Bismarcksee, Meeresgebiet im Nordosten von Papua-Neuguinea, Pazifischer Ozean.
Die Bismarck-See ist ein Meeresgebiet zwischen der Nordostküste Neuguineas und dem Bismarck-Archipel, das sich über große Flächen erstreckt. Das Wasser ist an vielen Stellen sehr tief und beherbergt eine vielfältige Meeresumgebung.

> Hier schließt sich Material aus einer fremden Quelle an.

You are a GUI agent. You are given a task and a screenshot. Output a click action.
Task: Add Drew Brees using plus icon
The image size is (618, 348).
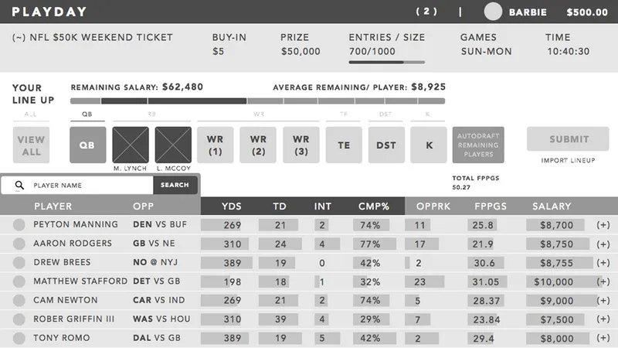(603, 263)
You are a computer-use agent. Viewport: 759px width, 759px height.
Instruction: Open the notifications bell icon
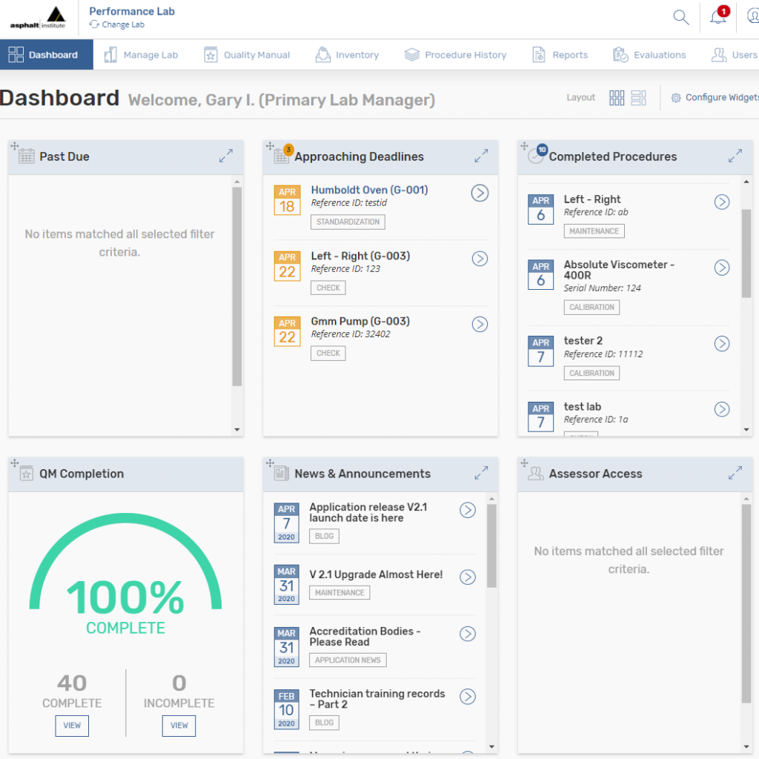coord(717,18)
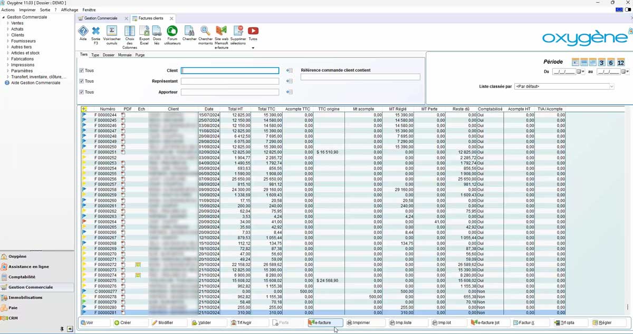Open the Liste classée par dropdown
The height and width of the screenshot is (334, 633).
[x=612, y=85]
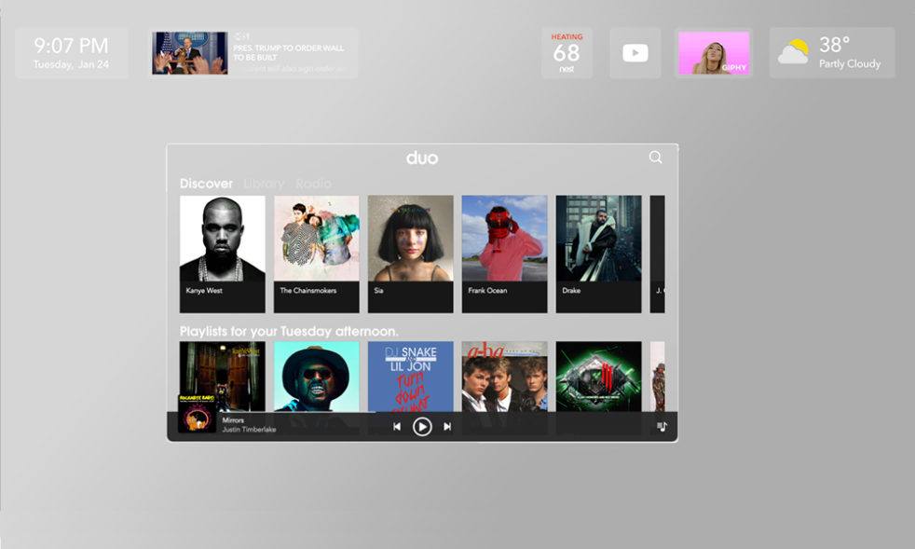Open the YouTube widget icon
Image resolution: width=915 pixels, height=549 pixels.
coord(635,53)
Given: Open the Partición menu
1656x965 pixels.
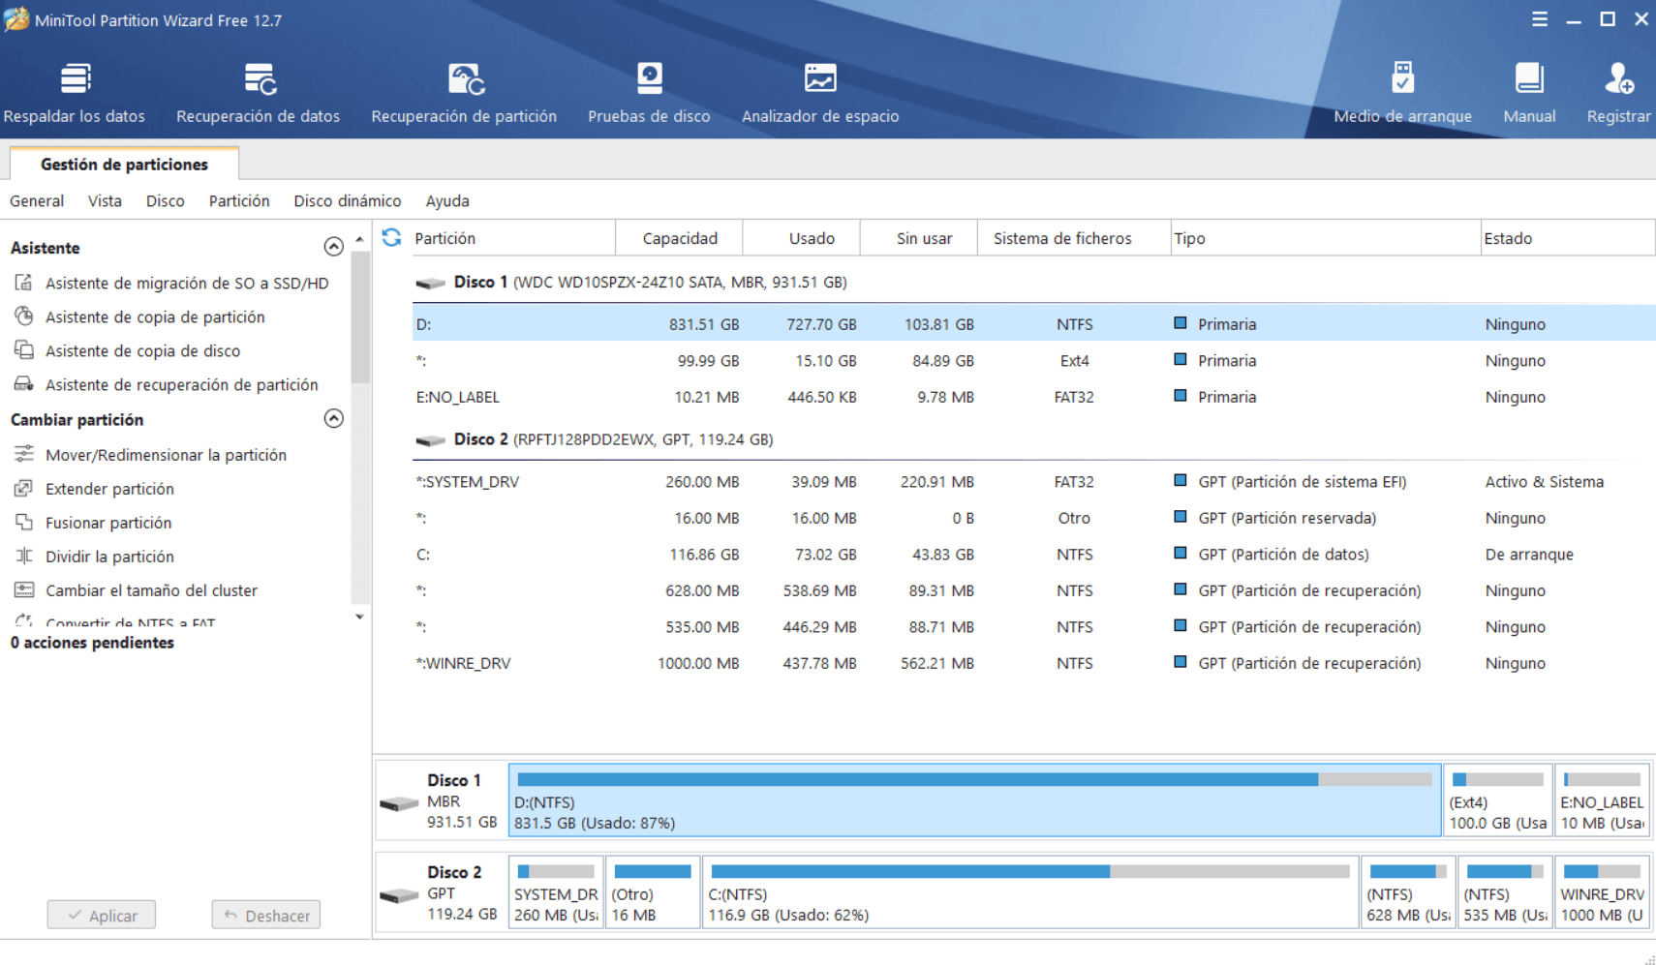Looking at the screenshot, I should pyautogui.click(x=239, y=201).
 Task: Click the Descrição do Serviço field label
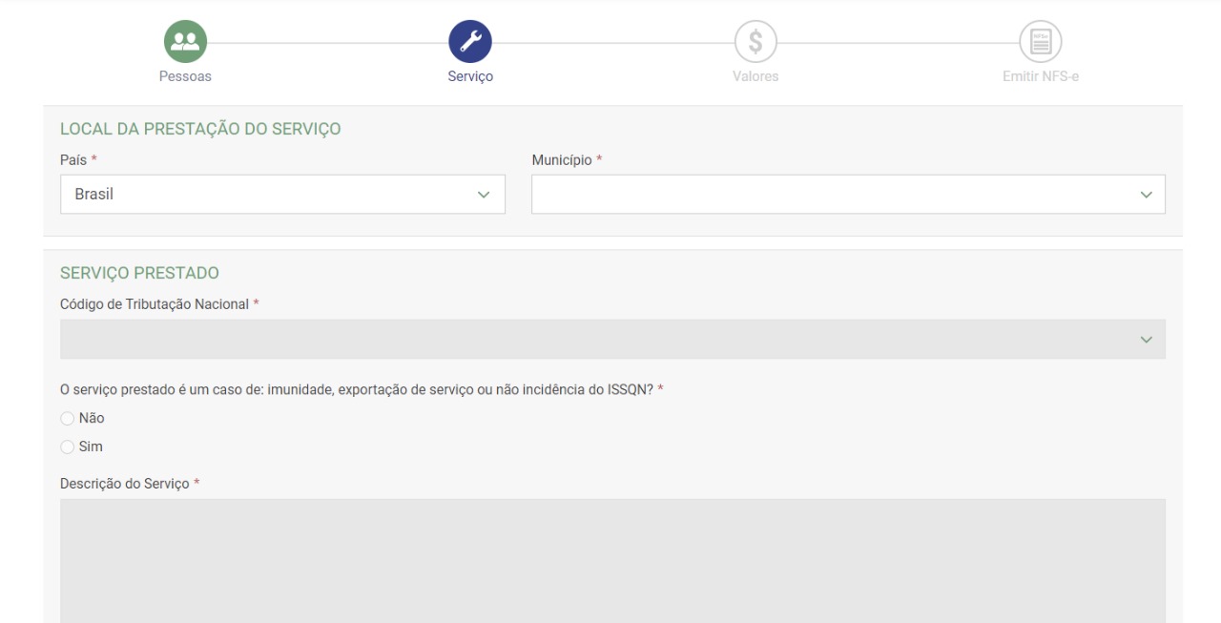coord(125,484)

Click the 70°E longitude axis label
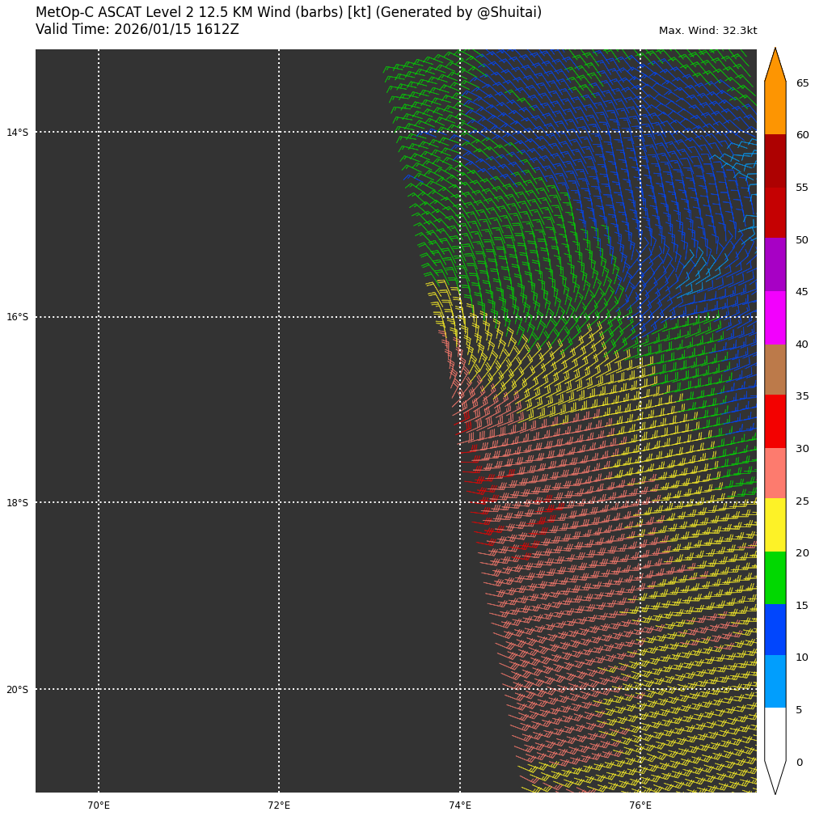[99, 805]

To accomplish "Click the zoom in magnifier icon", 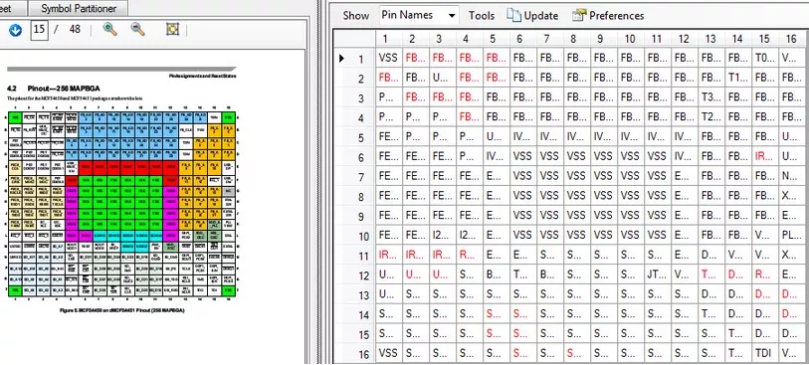I will coord(109,29).
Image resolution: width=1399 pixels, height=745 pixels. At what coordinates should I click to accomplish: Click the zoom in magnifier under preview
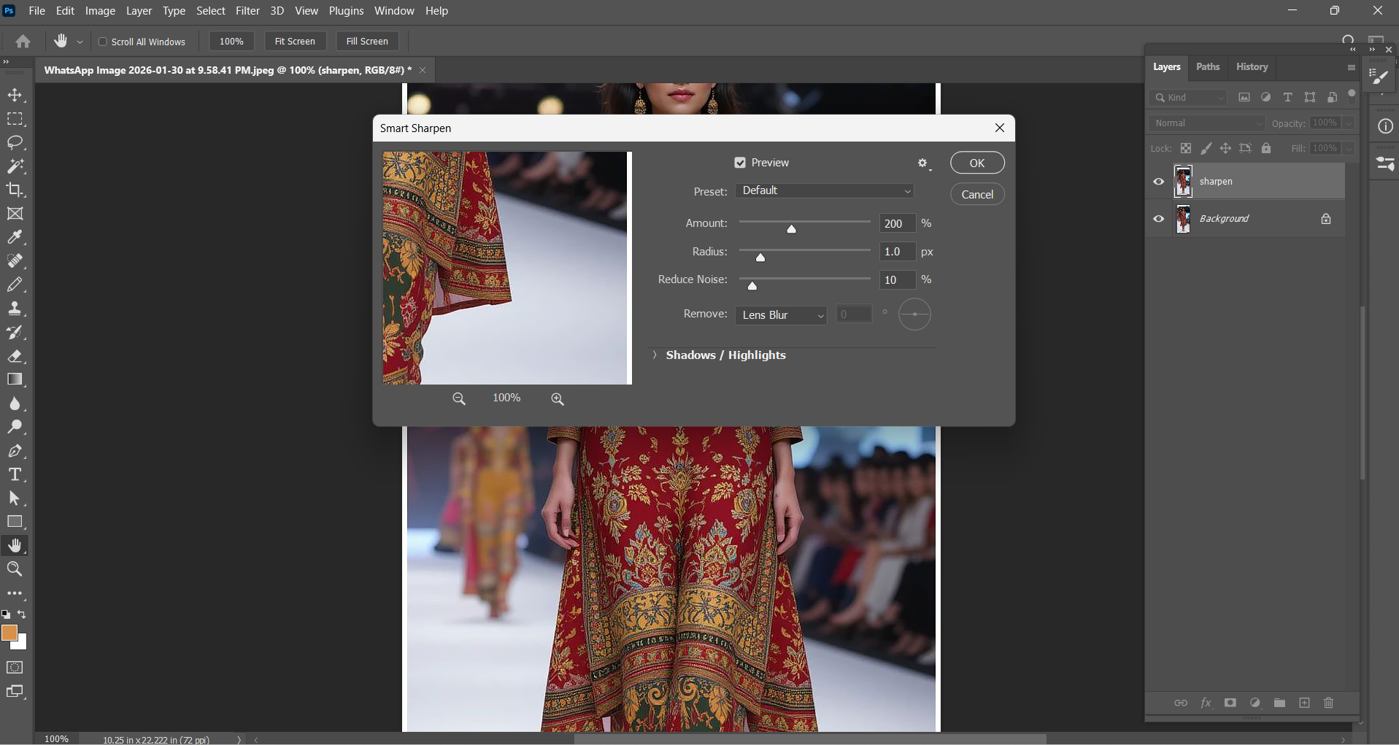(558, 399)
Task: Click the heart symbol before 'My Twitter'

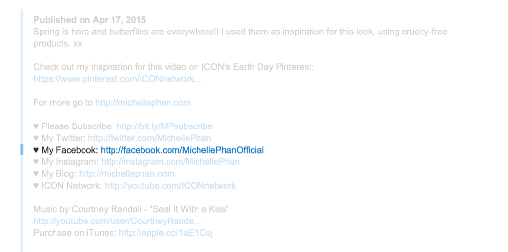Action: coord(36,138)
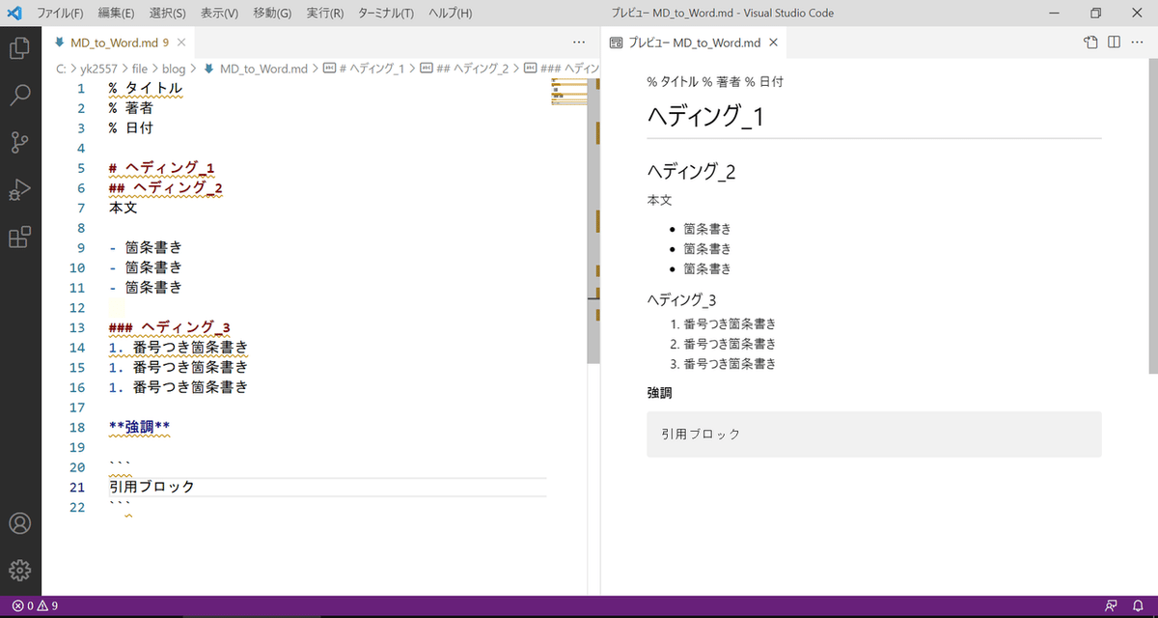
Task: Open the Explorer view in the activity bar
Action: tap(19, 46)
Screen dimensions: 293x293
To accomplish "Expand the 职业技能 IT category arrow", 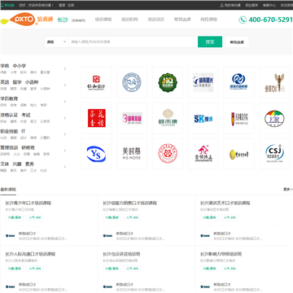I will 65,134.
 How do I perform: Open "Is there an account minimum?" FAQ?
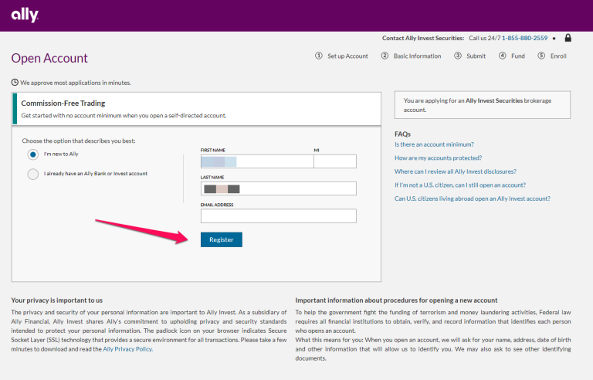pyautogui.click(x=434, y=144)
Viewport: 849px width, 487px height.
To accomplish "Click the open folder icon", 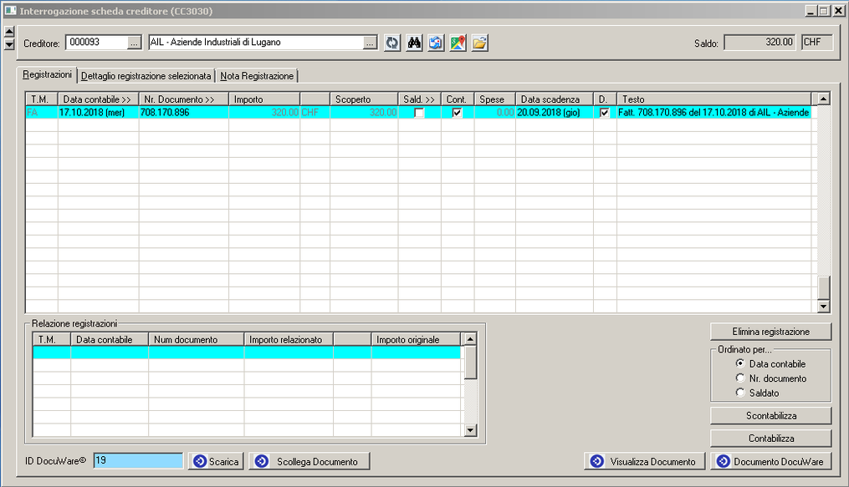I will 479,43.
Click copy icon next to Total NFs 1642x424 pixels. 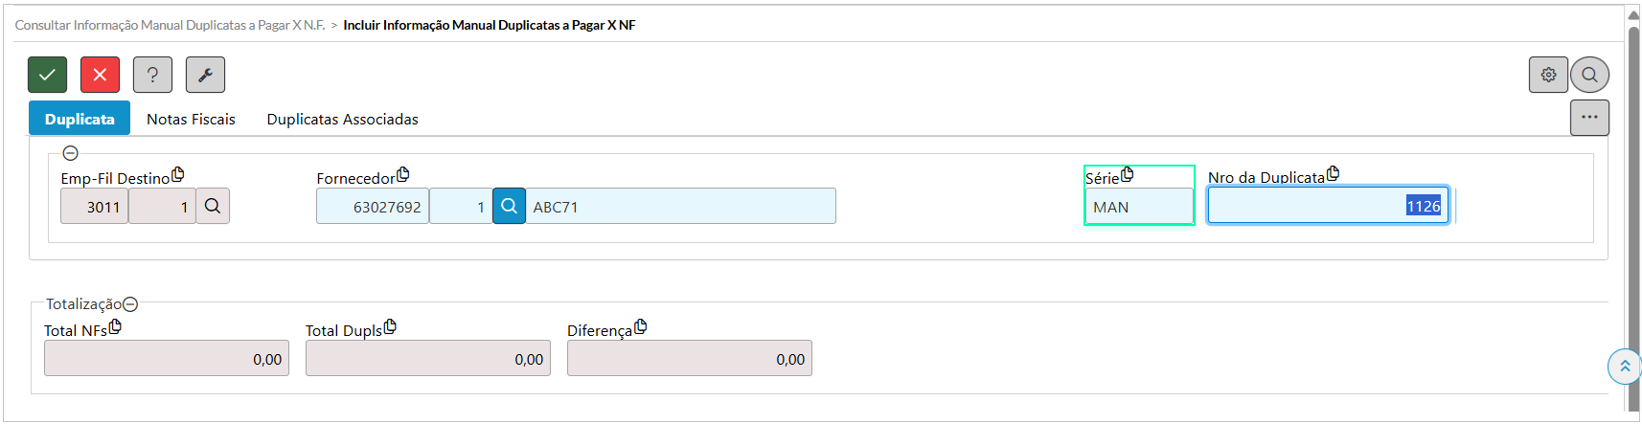point(115,326)
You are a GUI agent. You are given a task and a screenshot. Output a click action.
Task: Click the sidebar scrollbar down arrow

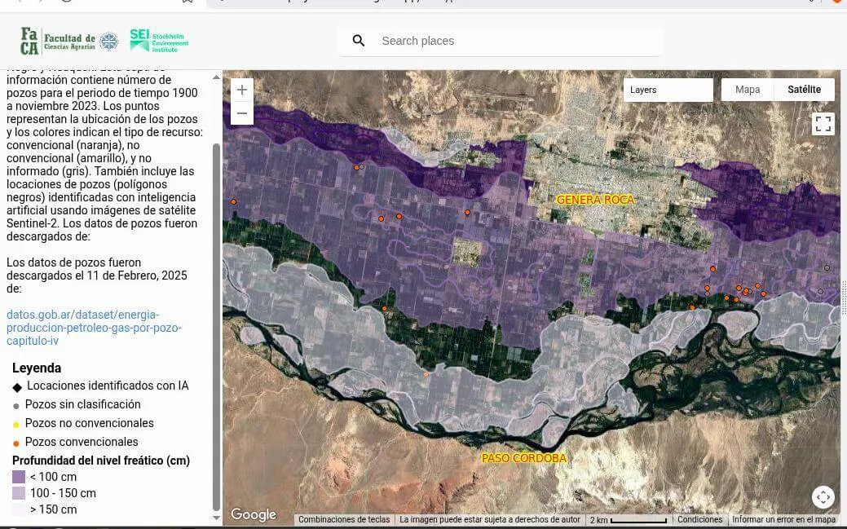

Das Meer erhielt seinen Namen während der deutschen Kolonialzeit zwischen 1885 und 1914 zu Ehren von Otto von Bismarck, dem ersten deutschen Kanzler. Diese Bezeichnung stammt aus einer Periode, als europäische Mächte die Region kontrollierten und umbenannten.
Die Küstengemeinden hier leben seit Generationen vom Fischfang und nutzen das Meer als zentrale Ressource für ihre Ernährung und ihren Handel. Diese maritime Tradition prägt bis heute die Lebensweise der Menschen an den Ufern und auf den Inseln.
Besucher sollten bedenken, dass diese Gewässer von lokalen Fischern aktiv genutzt werden und man respektvoll mit den bestehenden Aktivitäten umgehen sollte. Die beste Zeit zum Erkunden ist während der trockeneren Monate, wenn das Meer ruhiger ist.
Ein großer Teil dieser Gewässer dient als Schutzgebiet für seltene Seevögel, darunter die Beck-Sturmtaucher, die nirgendwo sonst in der Welt so zahlreich vorkommen. Diese Vogelart ist schwer zu beobachten, da sie hauptsächlich nachts aktiv ist und nur selten an Land kommt.